La pelletée de terre symbolique d'un nouveau projet de condos à Shawinigan. De gauche à droite, on reconnaît Germain Labrosse (courtier Re/Max), Claude Lacombe (curé), Serge Aubry (conseiller du district des Montagnes), Doris Deschesnes (courtière Re/Max), Michel Angers (maire), Raynald Dubé (président du conseil de la fabrique) et Dany Boulanger (actionnaire de l'entreprise Inno-V).

Nouveau projet de condos à Shawinigan

La transformation d'un terrain appartenant jusqu'à tout récemment à la Fabrique de Sainte-Marguerite-d'Youville permettra non seulement de bonifier l'offre résidentielle du secteur, mais également d'apporter un peu d'air aux finances de la paroisse.
Les promoteurs avaient organisé une conférence d'information, lundi après-midi, pour présenter ce projet. Six immeubles de quatre unités chacun seront construits dans le quadrilatère formé des rues Pelletier et Roy et des avenues Carier et Laflèche, dans la partie nord de Shawinigan.
L'investissement total est estimé à 3,3 millions de dollars. Il sera réalisé par l'entreprise Inno-V, dont les propriétaires se sont associés aux courtiers immobiliers Germain Labrosse et Doris Deschesnes (Re/Max de Francheville) pour la vente de ces condos. Chaque unité sera composée de quatre pièces et demie d'une superficie totale de 1160 pieds carrés sur un étage, avec stationnement, terrasse et garage inclus. L'aménagement du premier modèle devrait être complété en septembre.
Ce développement domiciliaire est réalisé avec la bénédiction de la Fabrique Sainte-Marguerite-d'Youville, qui a vendu le lot qui ceinture l'église aux promoteurs pour la somme de 200 000 $. Des revenus inespérés pour une paroisse qui doit évidemment affronter les mêmes défis qu'ailleurs.
«La diminution de la pratique religieuse entraîne automatiquement la diminution des revenus», fait remarquer le curé de la paroisse, Claude Lacombe. «Il existe toujours un écart qui ne se comble pas avec les dépenses. On est donc obligés de se départir d'actifs pour continuer à exister. Tout est à vendre, mais on le fait avec une certaine sagesse.»

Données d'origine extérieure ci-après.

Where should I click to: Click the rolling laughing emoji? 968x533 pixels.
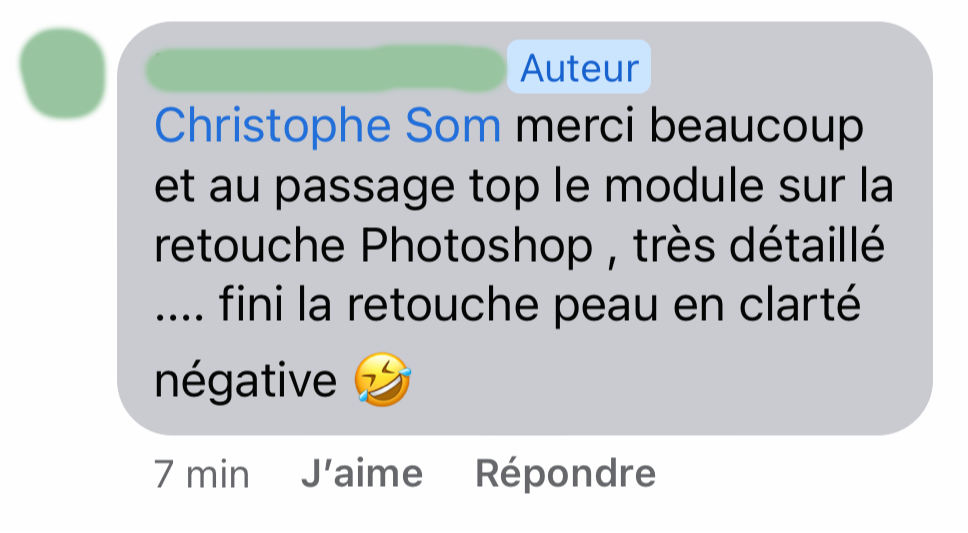[383, 379]
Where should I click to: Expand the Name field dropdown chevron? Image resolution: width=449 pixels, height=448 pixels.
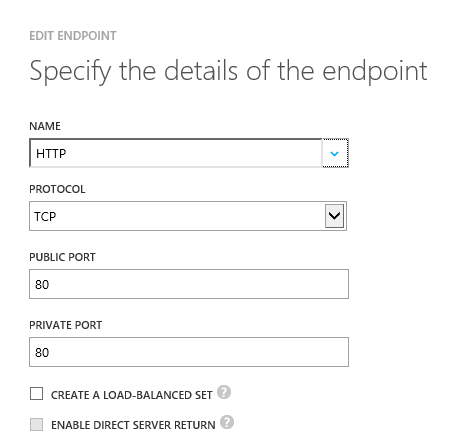335,153
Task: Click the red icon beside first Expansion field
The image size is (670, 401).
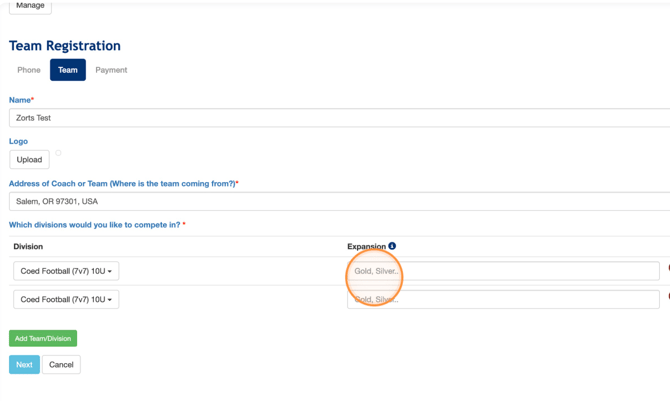Action: (x=667, y=269)
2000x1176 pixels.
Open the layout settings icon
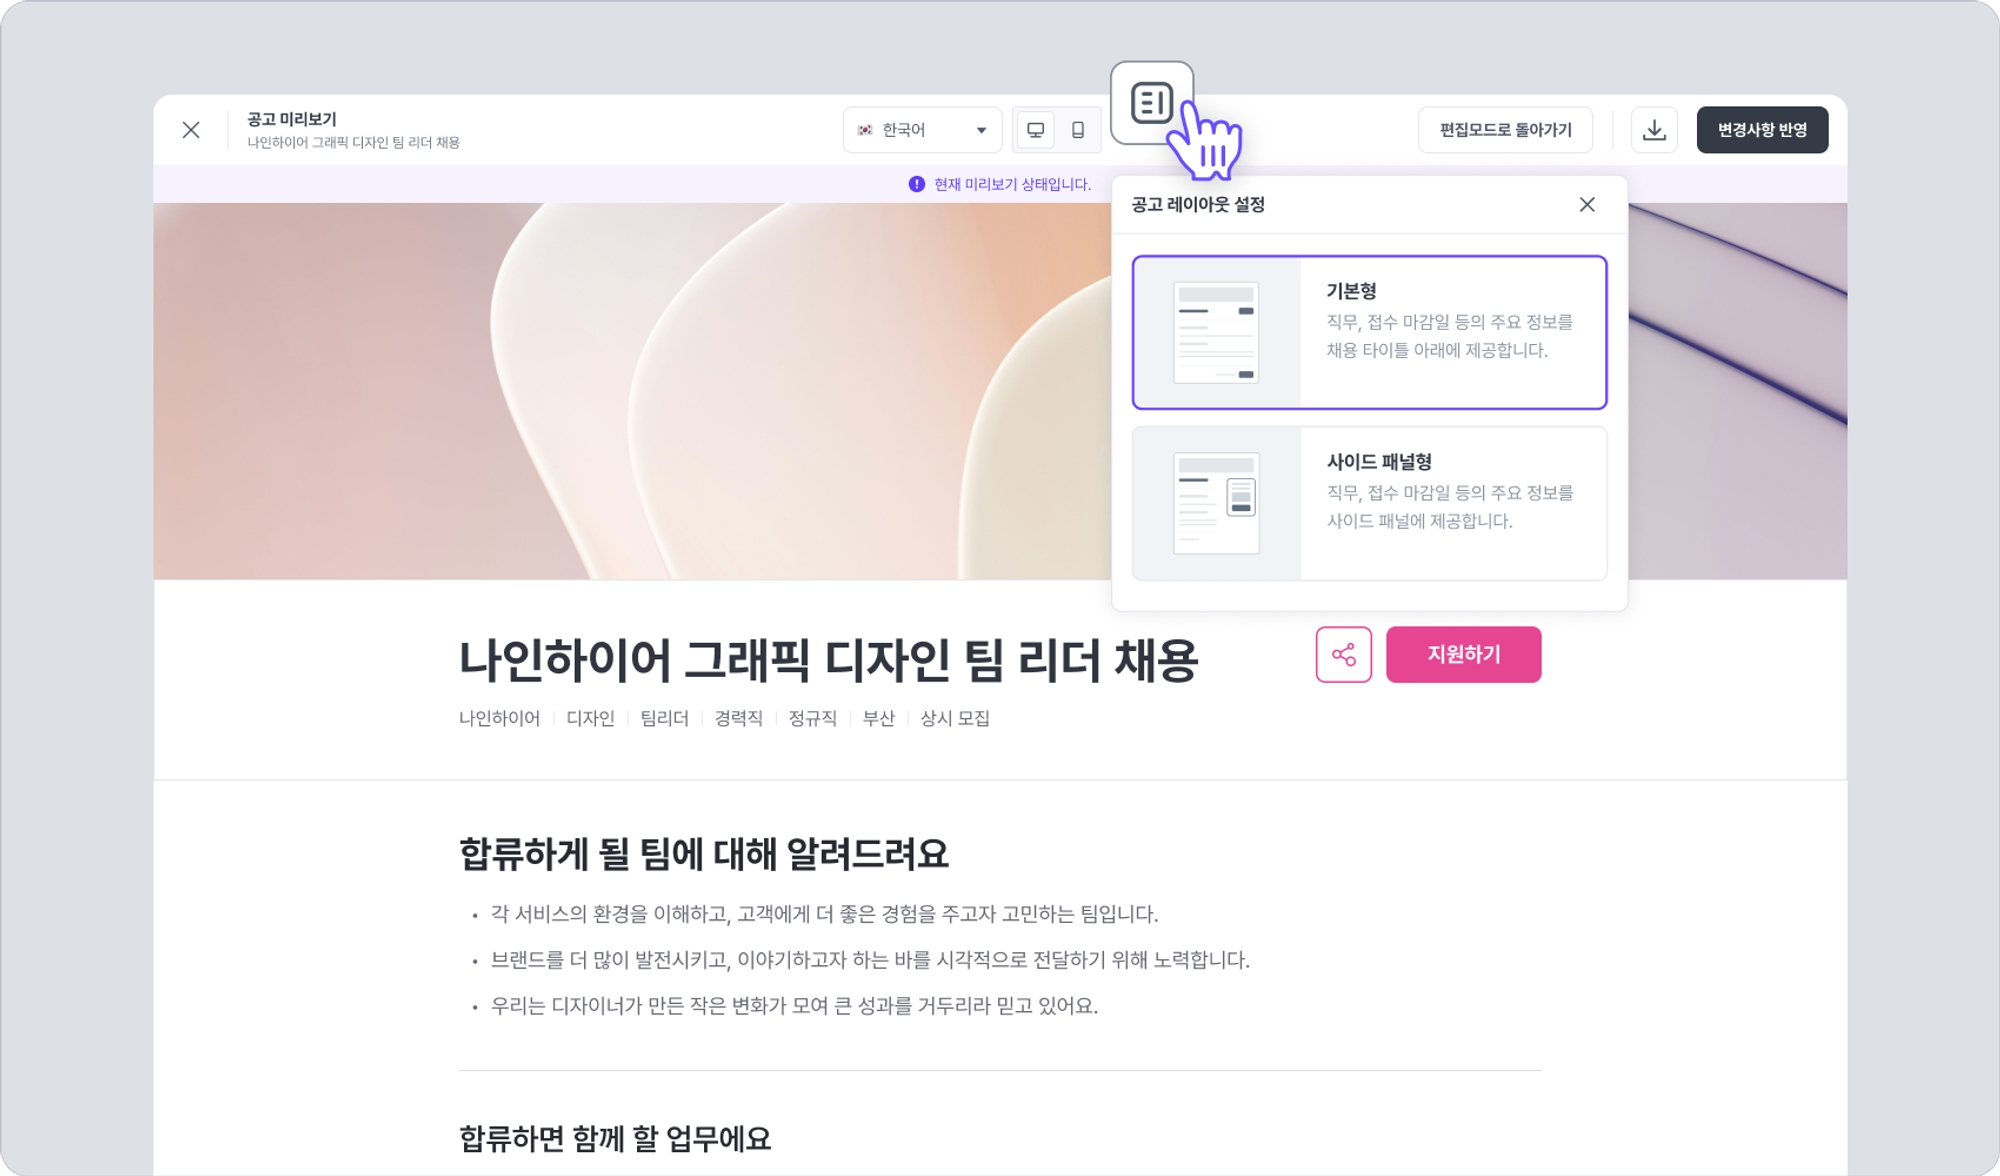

Ce terrain a attiré l'attention de M. Labrosse l'automne dernier. Le temps de laisser la procédure de changement de zonage se réaliser et la transaction a été officiellement enregistrée le 20 juin.
«Nous ne pouvons pas demander mieux», résume l'abbé Lacombe. «Nous pouvons continuer à opérer, tout en diminuant nos actifs. En plus, c'est un projet d'habitation, qui permettra à la population locale de se reloger dans le même secteur, en passant d'une résidence individuelle à un condo.»
«Ça va nous permettre de vivre encore quelques années», se réjouit Raynald Dubé, président du conseil de la fabrique. «Il ne faut pas se leurrer: les budgets que nous présentons sont toujours déficitaires. Ce montant nous permettra de continuer pendant un certain temps. De plus, le projet pourrait attirer de nouveaux paroissiens.»
Miser sur le prix
Courtier immobilier de longue date, M. Labrosse est bien placé pour analyser l'évolution de la vente d'habitation en copropriété à Shawinigan. De plus en plus de promoteurs proposent des projets depuis quelques années, mais le marché demeure difficile. En fait, selon la Fédération des chambres immobilières du Québec, seulement 11 ventes d'habitation en copropriété ont été enregistrées à Shawinigan au cours de la dernière année, dont deux dans le premier trimestre de 2014.
M. Labrosse concède qu'il reste une mentalité à développer localement par rapport à cette offre. Il pointe toutefois que les unités disponibles jusqu'à maintenant surpassaient peut-être le budget de la population locale. Hier, les promoteurs ont insisté sur le fait que ce nouveau développement proposera des condos à 138 000 $.
«Les gens veulent s'acheter un condo à peu près au même prix qu'ils vendront leur maison», observe M. Labrosse. «Des clients m'en ont parlé. En l'an 2000, nous avions tenté un projet derrière le bureau de poste (au centre-ville) et à ce moment, nous demandions environ 150 000 $ pour un condo, alors que les maisons se vendaient entre 90 000 $ et 100 000 $. Ça ne fonctionnait pas avec le budget des retraités.»
Le maire, Michel Angers, s'attend à ce qu'un projet comme celui annoncé hier stimule la demande. «C'est un outil de plus pour retenir nos aînés chez nous», espère-t-il. De plus, ce projet cadre parfaitement avec la volonté de la Ville de densifier sa zone urbaine, en développant des secteurs déjà desservis par les services municipaux.